▸ Text under study
*** Block opens ***

Acacia sericophylla is a shrub or tree commonly known as the desert dogwood, desert oak or cork-bark wattle. To the Indigenous Australian people of the Pilbara, the Nyangumarta peoples, it is known as Pirrkala. The species is of the genus Acacia and the subgenus Plurinerves.

==Description==
The gnarled shrub or tree typically grows to a height of 2 to 6 m but can be as tall as 10 m in Queensland. It usually has a single stem or few mains stems at the base from where it can regenerate after bushfires. It has thick spongy grey to back bark that fissures longitudinally and is spongy and yellow beneath. The brittle branchlets tend to break easily and are covered in fine silvery hairs but becoming glabrous with age. Like most species of Acacia it has phyllodes rather than true leaves. The silvery grey-green phyllodes are found in clumps at the end of the branchlets and have a long narrowly linear and strap-like appearance. They are flat with a length of 12 to 35 cm and a width of 1 to 7 mm and is somewhat rigid with a leathery texture. The spreading to erect phyllodes are straight or recurved and densely covered in fine silky hair when young but becoming sub-glabrous as they age with many parallel, fine longitudinal nerves that are equally prominent.

*** Block closes ***

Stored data
*** Block opens ***

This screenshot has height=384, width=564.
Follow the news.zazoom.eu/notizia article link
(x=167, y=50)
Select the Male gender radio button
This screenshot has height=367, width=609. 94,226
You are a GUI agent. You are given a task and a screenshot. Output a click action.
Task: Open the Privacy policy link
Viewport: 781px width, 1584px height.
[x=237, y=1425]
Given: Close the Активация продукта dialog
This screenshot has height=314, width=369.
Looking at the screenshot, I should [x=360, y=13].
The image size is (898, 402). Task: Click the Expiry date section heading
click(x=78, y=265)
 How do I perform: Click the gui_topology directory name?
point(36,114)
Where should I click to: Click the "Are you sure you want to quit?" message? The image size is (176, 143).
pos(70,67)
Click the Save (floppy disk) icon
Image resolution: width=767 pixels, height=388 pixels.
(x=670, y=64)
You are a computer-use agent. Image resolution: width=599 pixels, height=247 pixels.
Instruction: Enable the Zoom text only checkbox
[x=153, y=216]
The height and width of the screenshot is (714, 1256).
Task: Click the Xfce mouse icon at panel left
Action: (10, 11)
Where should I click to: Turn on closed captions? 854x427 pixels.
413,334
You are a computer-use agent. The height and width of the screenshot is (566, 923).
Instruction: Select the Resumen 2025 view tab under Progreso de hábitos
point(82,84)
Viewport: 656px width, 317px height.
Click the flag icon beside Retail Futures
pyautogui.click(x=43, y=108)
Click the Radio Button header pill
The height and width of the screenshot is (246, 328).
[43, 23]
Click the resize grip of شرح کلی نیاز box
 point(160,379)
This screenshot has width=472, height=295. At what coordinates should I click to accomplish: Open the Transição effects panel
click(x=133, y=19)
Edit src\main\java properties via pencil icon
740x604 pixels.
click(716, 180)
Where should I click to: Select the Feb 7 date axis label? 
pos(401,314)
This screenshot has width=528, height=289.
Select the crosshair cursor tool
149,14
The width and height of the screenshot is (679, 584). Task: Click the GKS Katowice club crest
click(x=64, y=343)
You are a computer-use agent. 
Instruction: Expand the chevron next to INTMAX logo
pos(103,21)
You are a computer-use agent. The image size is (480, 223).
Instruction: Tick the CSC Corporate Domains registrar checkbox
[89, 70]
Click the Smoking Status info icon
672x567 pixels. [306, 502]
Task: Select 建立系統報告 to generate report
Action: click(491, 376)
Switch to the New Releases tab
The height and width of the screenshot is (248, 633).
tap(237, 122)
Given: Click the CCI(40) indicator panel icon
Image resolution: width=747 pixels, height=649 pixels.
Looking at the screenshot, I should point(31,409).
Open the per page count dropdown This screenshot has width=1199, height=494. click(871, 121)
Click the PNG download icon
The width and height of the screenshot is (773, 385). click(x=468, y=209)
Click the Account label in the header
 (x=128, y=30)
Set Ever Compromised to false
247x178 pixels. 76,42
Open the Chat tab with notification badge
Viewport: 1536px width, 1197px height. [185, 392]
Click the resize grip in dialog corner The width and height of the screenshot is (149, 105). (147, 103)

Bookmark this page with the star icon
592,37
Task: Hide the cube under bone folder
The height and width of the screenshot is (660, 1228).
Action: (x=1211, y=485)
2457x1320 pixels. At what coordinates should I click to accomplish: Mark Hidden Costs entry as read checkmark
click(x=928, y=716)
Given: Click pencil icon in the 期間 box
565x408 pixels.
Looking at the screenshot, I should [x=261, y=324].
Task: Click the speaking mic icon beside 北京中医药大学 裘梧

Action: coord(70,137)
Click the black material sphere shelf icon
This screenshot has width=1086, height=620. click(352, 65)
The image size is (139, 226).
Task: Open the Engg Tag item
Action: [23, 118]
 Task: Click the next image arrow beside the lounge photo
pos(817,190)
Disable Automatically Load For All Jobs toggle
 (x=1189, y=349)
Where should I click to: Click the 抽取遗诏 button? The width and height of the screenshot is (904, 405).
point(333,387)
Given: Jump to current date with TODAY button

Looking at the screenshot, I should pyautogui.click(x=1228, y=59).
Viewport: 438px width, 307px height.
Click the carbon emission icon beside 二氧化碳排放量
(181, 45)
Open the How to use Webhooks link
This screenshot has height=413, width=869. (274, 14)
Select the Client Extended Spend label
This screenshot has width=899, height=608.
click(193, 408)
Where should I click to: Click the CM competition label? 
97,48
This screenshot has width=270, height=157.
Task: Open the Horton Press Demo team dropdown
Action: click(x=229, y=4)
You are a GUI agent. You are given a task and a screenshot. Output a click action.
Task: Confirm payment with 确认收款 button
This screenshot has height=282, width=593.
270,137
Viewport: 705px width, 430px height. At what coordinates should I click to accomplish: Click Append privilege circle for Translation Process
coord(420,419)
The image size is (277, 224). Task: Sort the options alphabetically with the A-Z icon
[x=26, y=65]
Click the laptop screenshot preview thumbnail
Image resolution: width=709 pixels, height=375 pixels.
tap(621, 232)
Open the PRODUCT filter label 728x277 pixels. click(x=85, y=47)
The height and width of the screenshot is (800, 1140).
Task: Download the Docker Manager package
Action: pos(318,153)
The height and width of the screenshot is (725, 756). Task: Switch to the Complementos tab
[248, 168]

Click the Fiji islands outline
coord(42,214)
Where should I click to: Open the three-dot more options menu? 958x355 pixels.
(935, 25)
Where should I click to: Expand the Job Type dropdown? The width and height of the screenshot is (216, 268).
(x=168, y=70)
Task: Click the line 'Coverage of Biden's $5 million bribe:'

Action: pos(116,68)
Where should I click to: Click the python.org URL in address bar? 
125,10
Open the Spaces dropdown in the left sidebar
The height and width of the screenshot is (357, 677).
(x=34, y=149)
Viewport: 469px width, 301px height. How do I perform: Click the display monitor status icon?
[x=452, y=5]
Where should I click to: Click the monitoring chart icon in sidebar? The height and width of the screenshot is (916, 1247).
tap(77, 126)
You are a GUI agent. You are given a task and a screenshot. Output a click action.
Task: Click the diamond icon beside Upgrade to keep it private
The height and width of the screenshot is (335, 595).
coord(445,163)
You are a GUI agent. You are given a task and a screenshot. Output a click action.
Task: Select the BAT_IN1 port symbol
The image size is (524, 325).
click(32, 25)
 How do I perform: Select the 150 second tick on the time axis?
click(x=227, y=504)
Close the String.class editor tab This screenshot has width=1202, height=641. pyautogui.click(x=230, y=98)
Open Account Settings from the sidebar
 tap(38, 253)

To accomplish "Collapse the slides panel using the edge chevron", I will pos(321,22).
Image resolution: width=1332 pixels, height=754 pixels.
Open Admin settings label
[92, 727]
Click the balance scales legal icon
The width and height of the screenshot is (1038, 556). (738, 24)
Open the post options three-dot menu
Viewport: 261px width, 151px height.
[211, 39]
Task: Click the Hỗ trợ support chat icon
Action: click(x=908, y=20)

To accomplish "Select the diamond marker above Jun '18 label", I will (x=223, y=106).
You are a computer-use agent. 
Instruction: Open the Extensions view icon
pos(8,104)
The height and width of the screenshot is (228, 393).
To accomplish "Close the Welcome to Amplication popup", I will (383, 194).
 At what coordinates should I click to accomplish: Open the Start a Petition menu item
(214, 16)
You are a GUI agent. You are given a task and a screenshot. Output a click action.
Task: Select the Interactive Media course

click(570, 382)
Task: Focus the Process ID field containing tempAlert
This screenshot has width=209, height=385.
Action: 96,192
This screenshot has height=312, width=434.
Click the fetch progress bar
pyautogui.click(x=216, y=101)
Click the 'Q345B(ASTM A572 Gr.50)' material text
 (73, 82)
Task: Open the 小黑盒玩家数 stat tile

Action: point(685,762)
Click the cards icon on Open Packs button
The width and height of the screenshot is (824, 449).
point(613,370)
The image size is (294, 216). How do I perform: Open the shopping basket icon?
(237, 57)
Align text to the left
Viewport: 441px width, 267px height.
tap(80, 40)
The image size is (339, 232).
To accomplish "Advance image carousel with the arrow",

*** Block closes ***

▸ Assigned task
Answer these questions from the text on Acacia sericophylla:
(a) What name do the Nyangumarta peoples use for the species?
(b) How tall can the plant grow in Queensland?
(c) What length range does the text give for the phyllodes?

▸ Answer to this problem
(a) Pirrkala
(b) As tall as 10 m
(c) 12 to 35 cm